In his work, Said frequently researches the term and concept of the cultural archive, especially in his book Culture and Imperialism (1993). He states the cultural archive is a major site where investments in imperial conquest are developed, and that these archives include "narratives, histories, and travel tales." Said emphasizes the role of the Western imperial project in the disruption of cultural archives, and theorizes that disciplines such as comparative literature, English, and anthropology can be directly linked to the concept of empire.

Literary production
 
Said's first published book, Joseph Conrad and the Fiction of Autobiography (1966), was an expansion of the doctoral dissertation he presented to earn the PhD degree. Abdirahman Hussein said in Edward Saïd: Criticism and Society (2010), that Conrad's novella Heart of Darkness (1899) was "foundational to Said's entire career and project". In Beginnings: Intention and Method (1974), Said analyzed the theoretical bases of literary criticism by drawing on the insights of Vico, Valéry, Nietzsche, de Saussure, Lévi-Strauss, Husserl, and Foucault. Said's later works included 

 The World, the Text, and the Critic (1983), 
 Nationalism, Colonialism, and Literature: Yeats and Decolonization (1988), 
 Culture and Imperialism (1993), 
 Representations of the Intellectual: The 1993 Reith Lectures (1994), 
 Humanism and Democratic Criticism (2004), and 
 On Late Style (2006).

Orientalism

Said became an established cultural critic with the book Orientalism (1978), a critique of Orientalism as the source of the false cultural representations with which the Western world perceives the Middle East—the narratives of how The West sees The East. The thesis of Orientalism proposes the existence of a "subtle and persistent Eurocentric prejudice against Arabo–Islamic peoples and their culture", which originates from Western culture's long tradition of false, romanticized images of Asia, in general, and the Middle East in particular. Such cultural representations have served, and continue to serve, as implicit justifications for the colonial and imperial ambitions of the European powers and of the U.S. Likewise, Said denounced the political and the cultural malpractices of the régimes of the ruling Arab élites who have internalized the false and romanticized representations of Arabic culture that were created by Anglo–American Orientalists.

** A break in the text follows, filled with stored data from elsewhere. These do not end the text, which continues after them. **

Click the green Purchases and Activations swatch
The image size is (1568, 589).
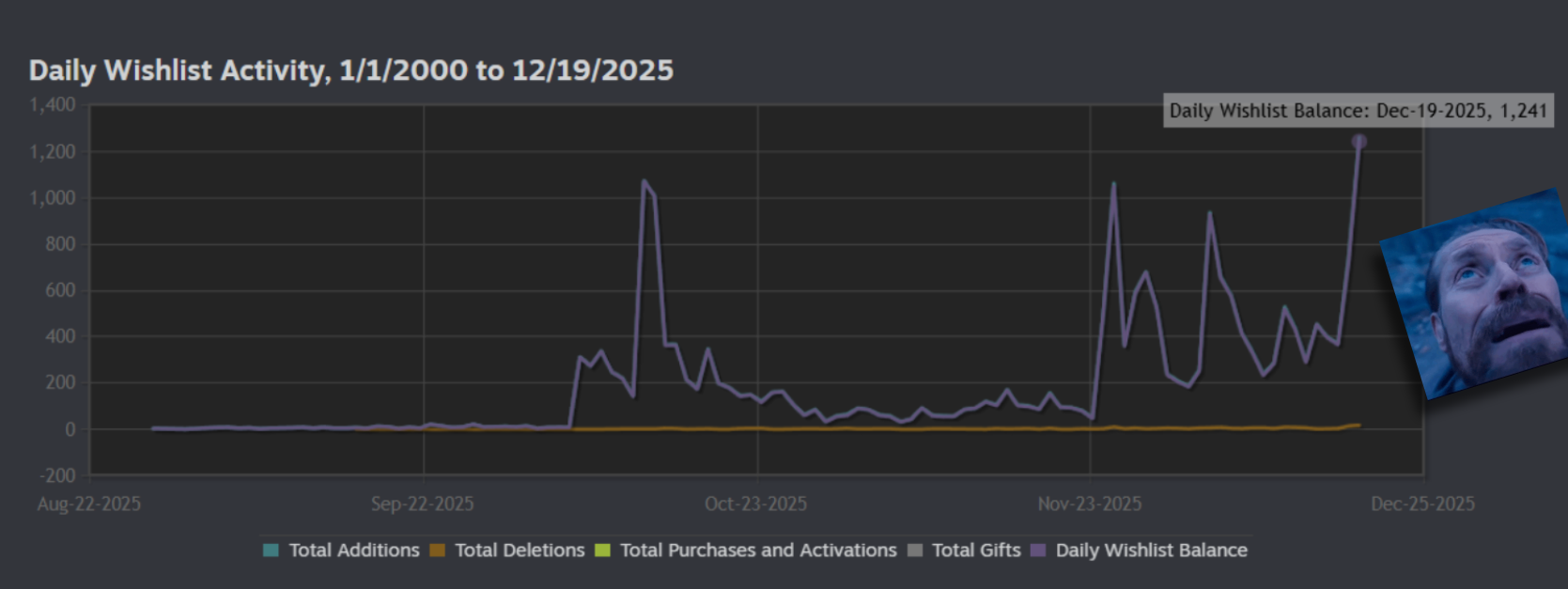603,550
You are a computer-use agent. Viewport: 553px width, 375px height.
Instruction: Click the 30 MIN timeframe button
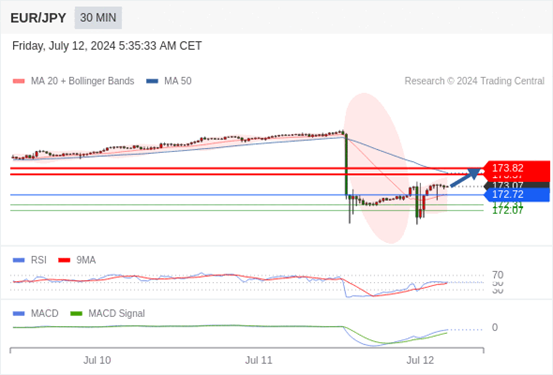point(98,18)
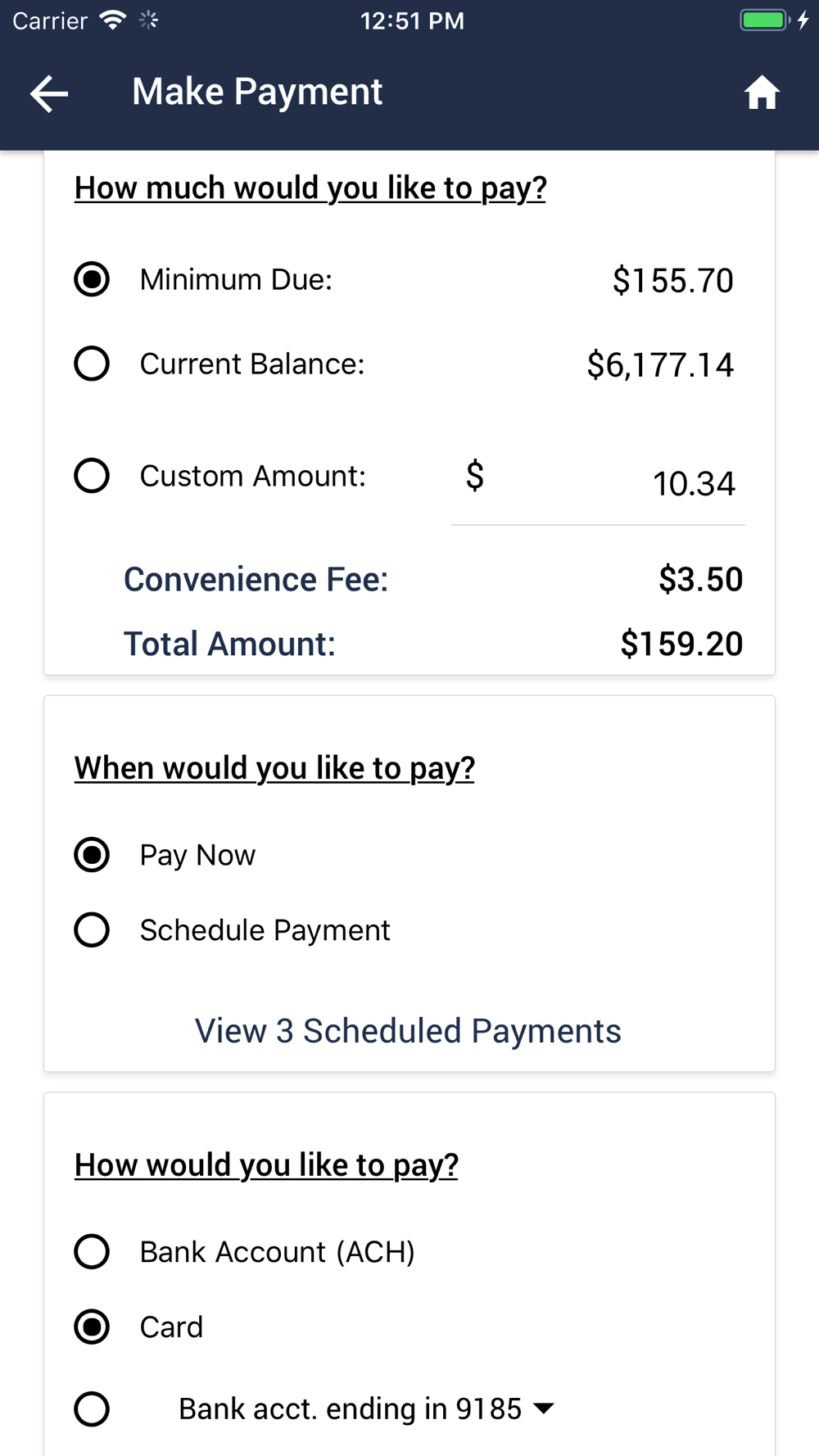The height and width of the screenshot is (1456, 819).
Task: Select Bank Account (ACH) payment method
Action: click(92, 1252)
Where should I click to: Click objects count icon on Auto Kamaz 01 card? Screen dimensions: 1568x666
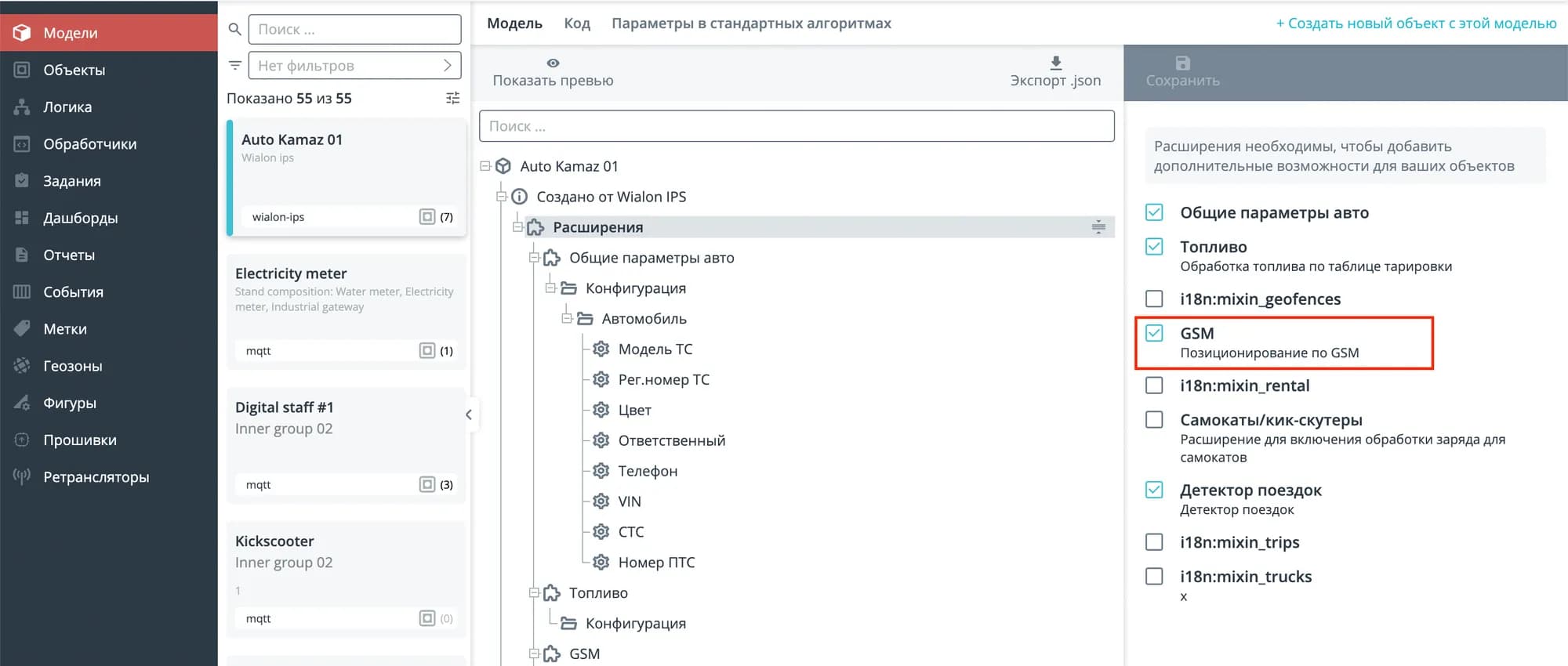point(426,217)
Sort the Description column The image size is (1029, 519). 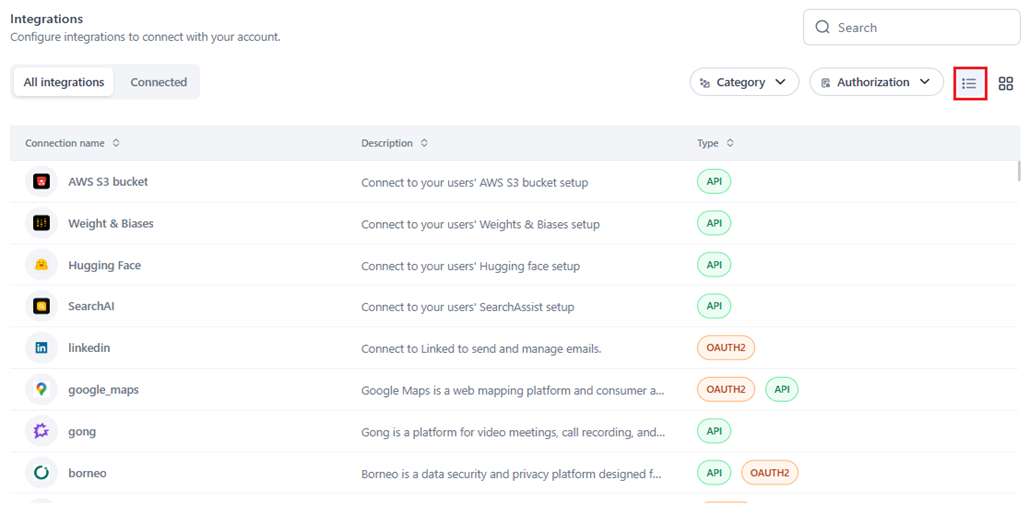424,143
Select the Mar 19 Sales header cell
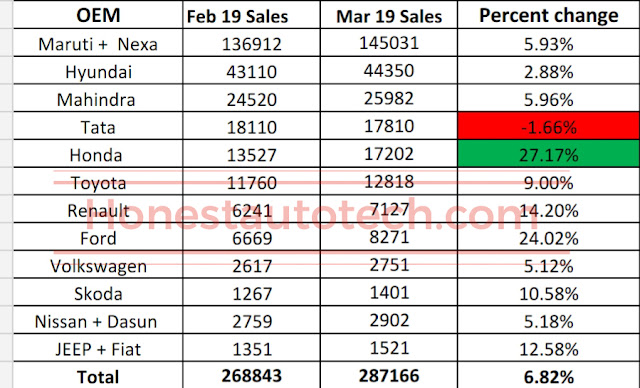The height and width of the screenshot is (388, 640). pyautogui.click(x=389, y=15)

Orientalism proposed that much Western study of Islamic civilization was political intellectualism, meant for the self-affirmation of European identity, rather than objective academic study; thus, the academic field of Oriental studies functioned as a practical method of cultural discrimination and imperialist domination—that is to say, the Western Orientalist knows more about "the Orient" than do "the Orientals".

According to Said, the cultural representations of the Eastern world that Orientalism purveys are intellectually suspect, and cannot be accepted as faithful, true, and accurate representations of the peoples and things of the Orient. Moreover, the history of European colonial rule and political domination of Asian civilizations distorts the writing of even the most knowledgeable, well-meaning, and culturally sympathetic Orientalist.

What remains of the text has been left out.